Objective A:
In the concert post about Zoë Keating, where had the young couple at the table driven from?

Category Archives: looping

We Drove Eight Hours to Hear Zoë

Zoë Keating, the ultimate “loopers delight”* cellist, creates multi-layered, consonant, steadily-pulsed, ever changing pieces with a fascinating array of timbres (sound colors) that show just how much the cello is capable of.  Her website bio says she’s sold over 35,000 albums. Her Wikiedia page says that the 2005 album Natoma has topped the iTunes classical chart four times.  She has 1.3 million Twitter followers, including yours truly.

I’ve been a huge fan since I came across that album; her inventiveness is amazing.  I’ve experimented with looping, where you use a foot switch to control a computer, sometimes built into the switch itself, which when you tap the switch starts recording what you are playing and then, with another tap, repeats it continually until you instruct it otherwise.  Zoë uses a laptop computer, probably with Ableton Live software. The results–original compositions which use real-time looping–are entrancing.

Last night (Sunday March 6) she played [le] poisson rouge.  Looping violinist Todd Reynolds, who has his own considerable fan base, was the opening act and joined her for a closing improvised duet.  The original show, at 7:00 PM, sold out quickly, and LPR added a second, at 10:00 PM.  I snapped up tickets for the late one as soon as I heard about it.

Doors were scheduled to open at 9:30 PM. It was a cool, drizzly night and by the time I got there, a line had formed, stretching from LPR’s front door on Bleeker Street, down past and around the CVS on the corner of Bleecker and Thompson, going almost down to Houston.  Hundreds of people, standing in the rain, all there to see and hear Zoë.

My daughter was in that line somewhere, and I had a bit of fun embarrassing her by loudly calling her name until I found her. (Dads do that.) Once we were united, I struck up a conversation with the young man behind us. “Does the fact that she’s playing here at LPR make a difference to you?” I asked.  “Would you have gone to hear her if she was playing somewhere uptown in a regular concert hall?”  One of the things I’m sorting through is what difference the venue makes.  Was he here for this performer, the club, or a combination?  “I’m here for Zoë,” he explained. “I love her music and have used it in shows.” (He’s one of the many underemployed producer/directors in New York.) “I never heard of this place before,” he continued.   “I’d go anywhere to hear her.”

We finally made it in, and secured what may have been the last two adjacent seats at a table.  A male/female couple in their early twenties were our table mates, stylishly dressed in all black, leather jackets, looking very East Village.  “So,” I asked, Mr. Curious that I am, “does the fact this show is here at LPR have anything to do with your coming?”

“We drove eight hours to get here, from Erie, Pennsylvania.  We just came to hear Zoë.  It doesn’t matter where she’s playing.”

Objective B:
Write out the records word for word, from their first line through the line containing "Looking at the screenshot, the action is point(877,197).", including both of those lines.

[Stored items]

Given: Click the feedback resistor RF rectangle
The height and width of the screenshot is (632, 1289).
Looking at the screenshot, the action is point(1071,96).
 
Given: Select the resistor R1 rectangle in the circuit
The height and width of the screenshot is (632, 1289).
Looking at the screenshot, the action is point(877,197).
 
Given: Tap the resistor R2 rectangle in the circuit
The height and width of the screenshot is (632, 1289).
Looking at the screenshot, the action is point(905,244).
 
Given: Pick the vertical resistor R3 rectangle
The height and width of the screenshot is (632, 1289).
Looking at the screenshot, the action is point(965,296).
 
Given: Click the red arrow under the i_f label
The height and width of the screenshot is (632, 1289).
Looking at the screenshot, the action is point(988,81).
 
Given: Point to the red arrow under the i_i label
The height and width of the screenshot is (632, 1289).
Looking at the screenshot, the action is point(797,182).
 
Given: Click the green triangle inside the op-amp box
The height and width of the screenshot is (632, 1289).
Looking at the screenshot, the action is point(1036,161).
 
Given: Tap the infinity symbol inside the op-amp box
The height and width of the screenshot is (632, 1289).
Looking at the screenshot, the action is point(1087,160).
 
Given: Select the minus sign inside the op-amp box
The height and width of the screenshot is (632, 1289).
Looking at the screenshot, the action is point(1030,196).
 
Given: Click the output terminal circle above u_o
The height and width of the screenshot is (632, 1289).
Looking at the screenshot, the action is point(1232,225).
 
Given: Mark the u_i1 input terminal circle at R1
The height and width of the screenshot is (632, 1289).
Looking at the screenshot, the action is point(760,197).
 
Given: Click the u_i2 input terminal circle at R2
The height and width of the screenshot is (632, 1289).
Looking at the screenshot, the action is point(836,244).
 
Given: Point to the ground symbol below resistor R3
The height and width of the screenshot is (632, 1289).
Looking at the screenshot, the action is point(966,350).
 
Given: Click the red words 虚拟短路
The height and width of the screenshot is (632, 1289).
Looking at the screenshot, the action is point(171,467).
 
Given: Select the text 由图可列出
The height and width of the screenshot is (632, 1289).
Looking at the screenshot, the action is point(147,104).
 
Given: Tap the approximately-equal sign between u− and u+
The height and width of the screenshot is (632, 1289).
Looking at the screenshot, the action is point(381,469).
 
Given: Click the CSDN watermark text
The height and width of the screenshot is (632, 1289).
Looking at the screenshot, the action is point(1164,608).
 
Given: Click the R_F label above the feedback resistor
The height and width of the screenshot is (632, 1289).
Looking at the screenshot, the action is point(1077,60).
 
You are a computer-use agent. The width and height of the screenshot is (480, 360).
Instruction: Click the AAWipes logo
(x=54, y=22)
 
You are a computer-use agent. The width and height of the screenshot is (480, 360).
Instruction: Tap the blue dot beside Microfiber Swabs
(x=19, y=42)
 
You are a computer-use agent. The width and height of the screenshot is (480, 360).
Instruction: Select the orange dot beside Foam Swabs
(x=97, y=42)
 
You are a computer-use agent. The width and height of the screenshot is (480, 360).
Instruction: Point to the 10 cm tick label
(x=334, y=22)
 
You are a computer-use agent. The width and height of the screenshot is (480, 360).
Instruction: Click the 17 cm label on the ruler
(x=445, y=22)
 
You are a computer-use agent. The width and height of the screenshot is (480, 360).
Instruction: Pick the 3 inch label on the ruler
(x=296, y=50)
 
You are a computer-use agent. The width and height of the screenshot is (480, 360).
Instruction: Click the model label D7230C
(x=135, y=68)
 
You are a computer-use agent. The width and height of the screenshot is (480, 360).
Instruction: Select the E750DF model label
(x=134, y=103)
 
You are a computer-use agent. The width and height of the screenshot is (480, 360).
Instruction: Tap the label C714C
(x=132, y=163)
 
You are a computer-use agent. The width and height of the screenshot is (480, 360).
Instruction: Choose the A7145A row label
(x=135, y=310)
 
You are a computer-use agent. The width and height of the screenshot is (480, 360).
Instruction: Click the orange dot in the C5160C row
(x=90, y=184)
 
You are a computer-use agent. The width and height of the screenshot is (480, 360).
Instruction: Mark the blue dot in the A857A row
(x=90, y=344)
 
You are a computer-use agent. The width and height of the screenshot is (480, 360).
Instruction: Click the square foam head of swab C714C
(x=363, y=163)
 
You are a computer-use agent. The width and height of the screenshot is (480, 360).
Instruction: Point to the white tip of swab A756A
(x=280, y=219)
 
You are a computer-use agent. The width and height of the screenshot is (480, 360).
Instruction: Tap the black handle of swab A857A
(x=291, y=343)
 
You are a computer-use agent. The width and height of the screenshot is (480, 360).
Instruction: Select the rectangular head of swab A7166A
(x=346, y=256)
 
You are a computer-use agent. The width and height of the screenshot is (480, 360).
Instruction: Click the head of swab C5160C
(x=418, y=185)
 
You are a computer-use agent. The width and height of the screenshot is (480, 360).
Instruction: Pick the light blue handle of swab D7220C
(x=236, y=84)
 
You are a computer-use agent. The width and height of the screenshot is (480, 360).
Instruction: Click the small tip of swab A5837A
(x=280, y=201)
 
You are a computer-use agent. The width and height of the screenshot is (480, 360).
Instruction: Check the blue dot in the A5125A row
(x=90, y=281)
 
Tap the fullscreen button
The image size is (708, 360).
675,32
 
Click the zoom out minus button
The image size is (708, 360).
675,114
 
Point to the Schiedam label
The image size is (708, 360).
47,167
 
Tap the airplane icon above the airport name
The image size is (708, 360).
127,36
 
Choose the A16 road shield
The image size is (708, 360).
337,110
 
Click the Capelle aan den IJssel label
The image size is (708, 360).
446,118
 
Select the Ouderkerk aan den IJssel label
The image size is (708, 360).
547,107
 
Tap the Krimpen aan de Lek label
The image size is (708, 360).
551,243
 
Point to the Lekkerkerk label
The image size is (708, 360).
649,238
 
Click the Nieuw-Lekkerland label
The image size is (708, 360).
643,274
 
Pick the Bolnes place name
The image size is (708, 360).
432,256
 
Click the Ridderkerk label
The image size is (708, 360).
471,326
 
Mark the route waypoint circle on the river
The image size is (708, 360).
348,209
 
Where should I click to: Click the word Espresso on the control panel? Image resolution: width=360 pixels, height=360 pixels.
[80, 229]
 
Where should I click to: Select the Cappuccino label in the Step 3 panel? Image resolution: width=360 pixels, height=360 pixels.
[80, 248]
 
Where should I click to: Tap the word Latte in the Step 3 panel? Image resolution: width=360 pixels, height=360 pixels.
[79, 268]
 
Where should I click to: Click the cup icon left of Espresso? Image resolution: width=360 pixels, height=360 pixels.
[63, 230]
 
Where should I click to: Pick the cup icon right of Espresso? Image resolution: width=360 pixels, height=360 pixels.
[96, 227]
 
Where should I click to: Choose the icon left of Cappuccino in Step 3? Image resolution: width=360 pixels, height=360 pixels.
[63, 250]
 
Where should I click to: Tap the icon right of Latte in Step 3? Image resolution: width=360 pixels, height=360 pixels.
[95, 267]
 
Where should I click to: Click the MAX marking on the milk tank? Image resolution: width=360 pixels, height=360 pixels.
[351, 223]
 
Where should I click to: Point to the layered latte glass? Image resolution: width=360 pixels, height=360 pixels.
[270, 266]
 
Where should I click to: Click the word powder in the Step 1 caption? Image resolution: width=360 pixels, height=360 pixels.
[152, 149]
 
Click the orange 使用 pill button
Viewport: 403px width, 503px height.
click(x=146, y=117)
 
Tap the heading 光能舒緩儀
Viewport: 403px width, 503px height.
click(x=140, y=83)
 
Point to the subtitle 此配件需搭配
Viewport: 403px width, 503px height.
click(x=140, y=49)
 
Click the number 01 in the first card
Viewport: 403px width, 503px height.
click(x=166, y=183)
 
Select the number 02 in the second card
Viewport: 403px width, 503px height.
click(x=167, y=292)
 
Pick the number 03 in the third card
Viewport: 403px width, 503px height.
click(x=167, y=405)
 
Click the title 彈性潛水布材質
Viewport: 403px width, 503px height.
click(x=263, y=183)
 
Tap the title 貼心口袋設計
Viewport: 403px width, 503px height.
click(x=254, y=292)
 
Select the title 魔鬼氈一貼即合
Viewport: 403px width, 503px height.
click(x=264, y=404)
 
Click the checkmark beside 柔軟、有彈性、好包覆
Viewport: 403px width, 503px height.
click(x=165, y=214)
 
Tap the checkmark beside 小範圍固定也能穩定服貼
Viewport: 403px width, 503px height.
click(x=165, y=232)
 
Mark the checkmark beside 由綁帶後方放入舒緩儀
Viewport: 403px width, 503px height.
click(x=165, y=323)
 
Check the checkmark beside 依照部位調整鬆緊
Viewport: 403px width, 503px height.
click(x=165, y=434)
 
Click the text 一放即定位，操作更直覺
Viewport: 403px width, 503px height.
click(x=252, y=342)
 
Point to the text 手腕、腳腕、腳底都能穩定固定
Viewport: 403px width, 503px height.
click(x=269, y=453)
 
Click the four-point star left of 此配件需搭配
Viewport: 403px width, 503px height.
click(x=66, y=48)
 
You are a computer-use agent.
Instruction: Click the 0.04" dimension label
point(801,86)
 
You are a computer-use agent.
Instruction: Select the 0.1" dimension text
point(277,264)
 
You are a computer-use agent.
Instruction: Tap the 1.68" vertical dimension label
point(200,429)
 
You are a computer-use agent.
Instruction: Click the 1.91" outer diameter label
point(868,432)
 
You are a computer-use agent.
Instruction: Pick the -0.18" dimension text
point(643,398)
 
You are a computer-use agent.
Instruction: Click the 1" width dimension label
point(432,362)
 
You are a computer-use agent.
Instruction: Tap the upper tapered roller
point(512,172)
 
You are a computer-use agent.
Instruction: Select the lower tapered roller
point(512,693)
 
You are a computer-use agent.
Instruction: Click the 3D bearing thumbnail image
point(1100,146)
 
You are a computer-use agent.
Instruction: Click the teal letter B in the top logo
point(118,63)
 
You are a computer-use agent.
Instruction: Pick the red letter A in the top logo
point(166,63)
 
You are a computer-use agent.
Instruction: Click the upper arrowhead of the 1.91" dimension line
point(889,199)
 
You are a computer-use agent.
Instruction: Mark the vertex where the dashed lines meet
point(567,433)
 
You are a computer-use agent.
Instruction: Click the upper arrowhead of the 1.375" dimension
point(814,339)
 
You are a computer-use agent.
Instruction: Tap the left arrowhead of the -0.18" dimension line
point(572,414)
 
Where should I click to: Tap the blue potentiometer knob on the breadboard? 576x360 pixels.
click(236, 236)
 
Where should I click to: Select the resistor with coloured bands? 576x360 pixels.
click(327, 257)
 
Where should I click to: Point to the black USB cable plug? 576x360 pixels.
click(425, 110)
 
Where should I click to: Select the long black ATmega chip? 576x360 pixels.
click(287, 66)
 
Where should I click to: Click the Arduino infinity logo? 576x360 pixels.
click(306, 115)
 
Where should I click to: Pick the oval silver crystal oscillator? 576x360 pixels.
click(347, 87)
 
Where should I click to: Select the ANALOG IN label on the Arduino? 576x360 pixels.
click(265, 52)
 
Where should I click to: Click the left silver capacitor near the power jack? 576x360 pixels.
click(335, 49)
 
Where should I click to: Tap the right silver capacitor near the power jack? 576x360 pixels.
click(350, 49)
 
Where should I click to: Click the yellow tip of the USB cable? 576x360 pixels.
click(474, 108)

Full output A:
Erie, Pennsylvania.

Full output B:
Given: Click the feedback resistor RF rectangle
The height and width of the screenshot is (632, 1289).
Looking at the screenshot, the action is point(1071,96).
 
Given: Select the resistor R1 rectangle in the circuit
The height and width of the screenshot is (632, 1289).
Looking at the screenshot, the action is point(877,197).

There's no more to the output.